- REQUIREMENT: For the data below, say how many lines contain "agent". Only the number should be given.

--- EXTRACTED INFORMATION Enclosed Below ---

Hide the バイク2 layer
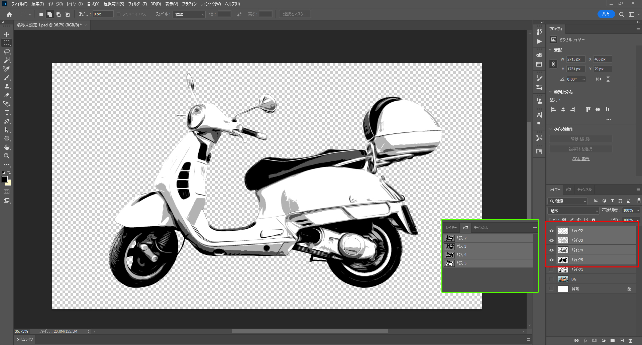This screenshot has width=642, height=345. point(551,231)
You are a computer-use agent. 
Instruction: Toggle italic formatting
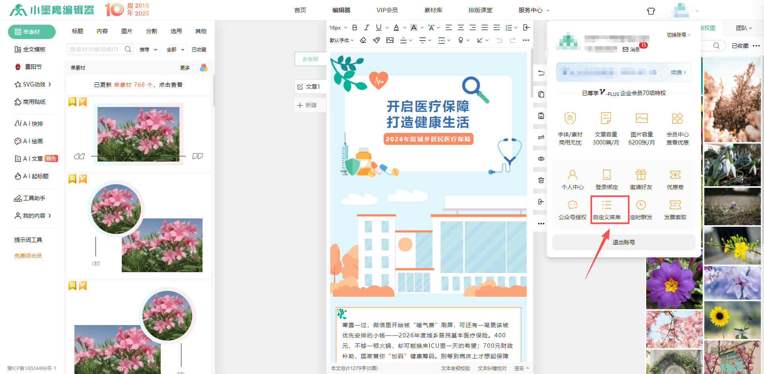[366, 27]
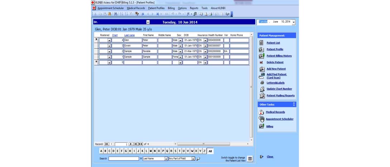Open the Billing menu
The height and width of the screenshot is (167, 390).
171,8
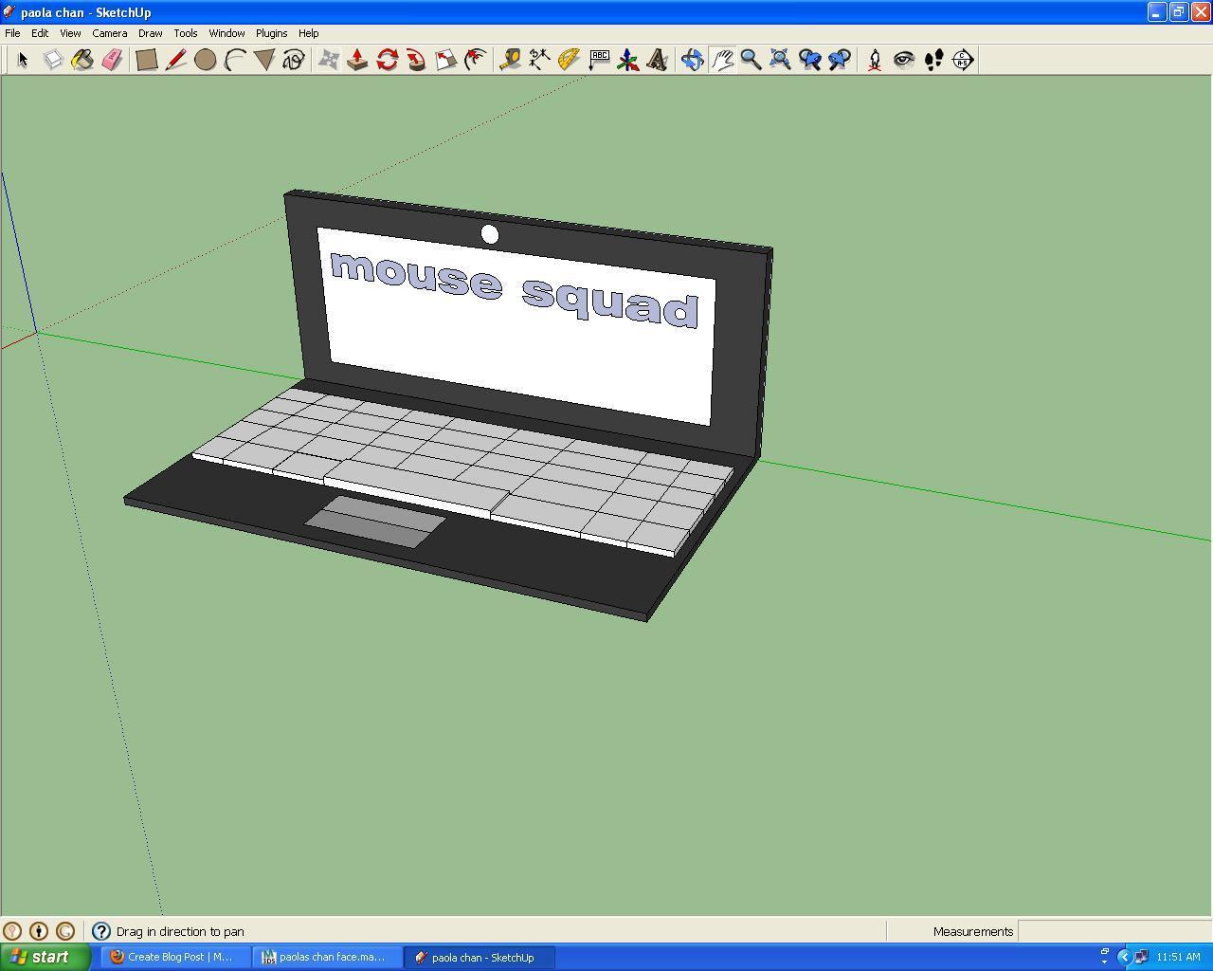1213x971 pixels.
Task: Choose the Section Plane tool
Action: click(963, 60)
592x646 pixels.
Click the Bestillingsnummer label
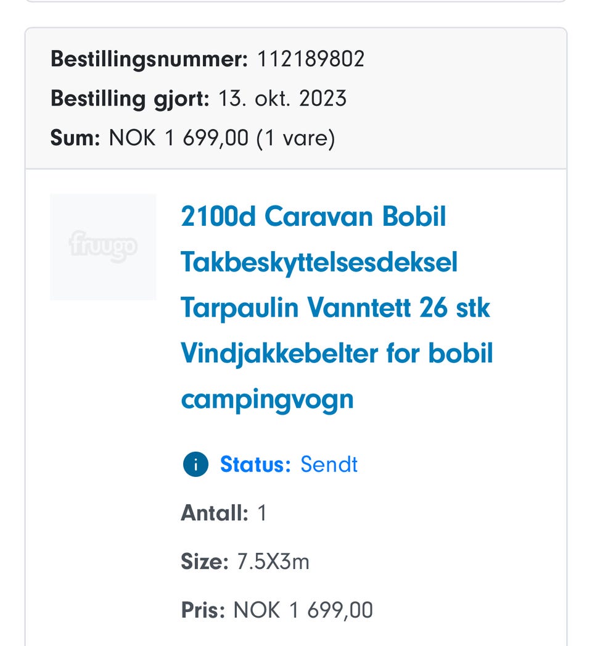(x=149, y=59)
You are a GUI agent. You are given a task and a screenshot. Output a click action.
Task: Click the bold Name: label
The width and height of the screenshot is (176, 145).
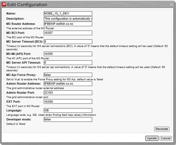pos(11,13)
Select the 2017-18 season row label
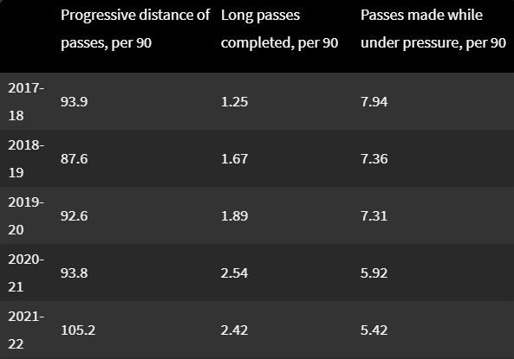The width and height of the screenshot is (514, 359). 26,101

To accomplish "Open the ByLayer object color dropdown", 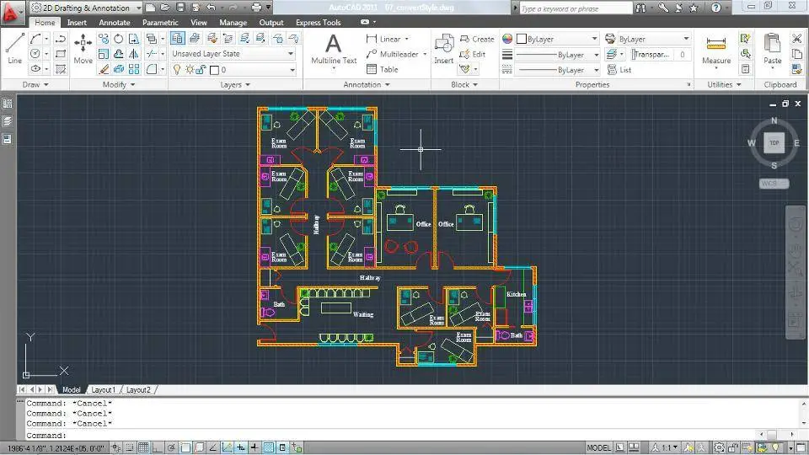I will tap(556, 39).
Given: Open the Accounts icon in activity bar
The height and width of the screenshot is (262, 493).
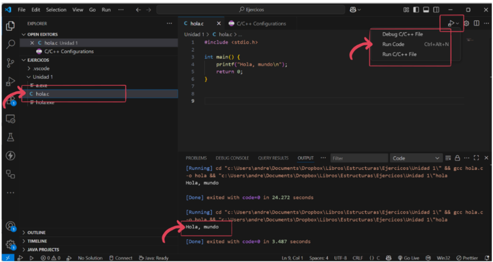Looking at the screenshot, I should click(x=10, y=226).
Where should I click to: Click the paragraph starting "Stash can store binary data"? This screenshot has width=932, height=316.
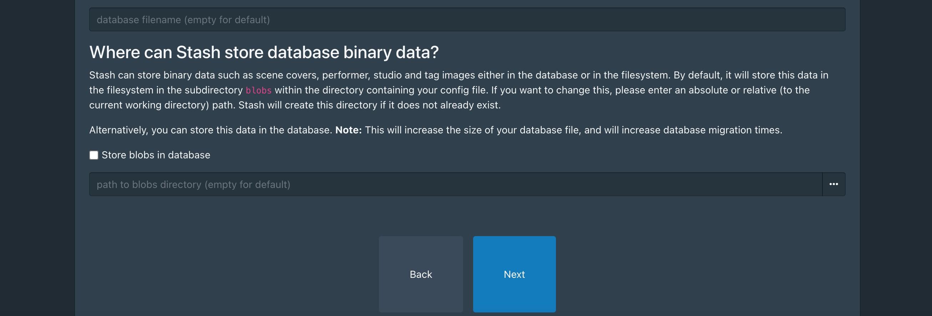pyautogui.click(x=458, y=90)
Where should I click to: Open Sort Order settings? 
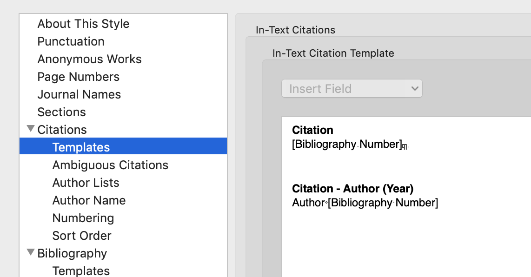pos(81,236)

--- End of Enclosed EXTRACTED INFORMATION ---

- WRITTEN RESPONSE: 2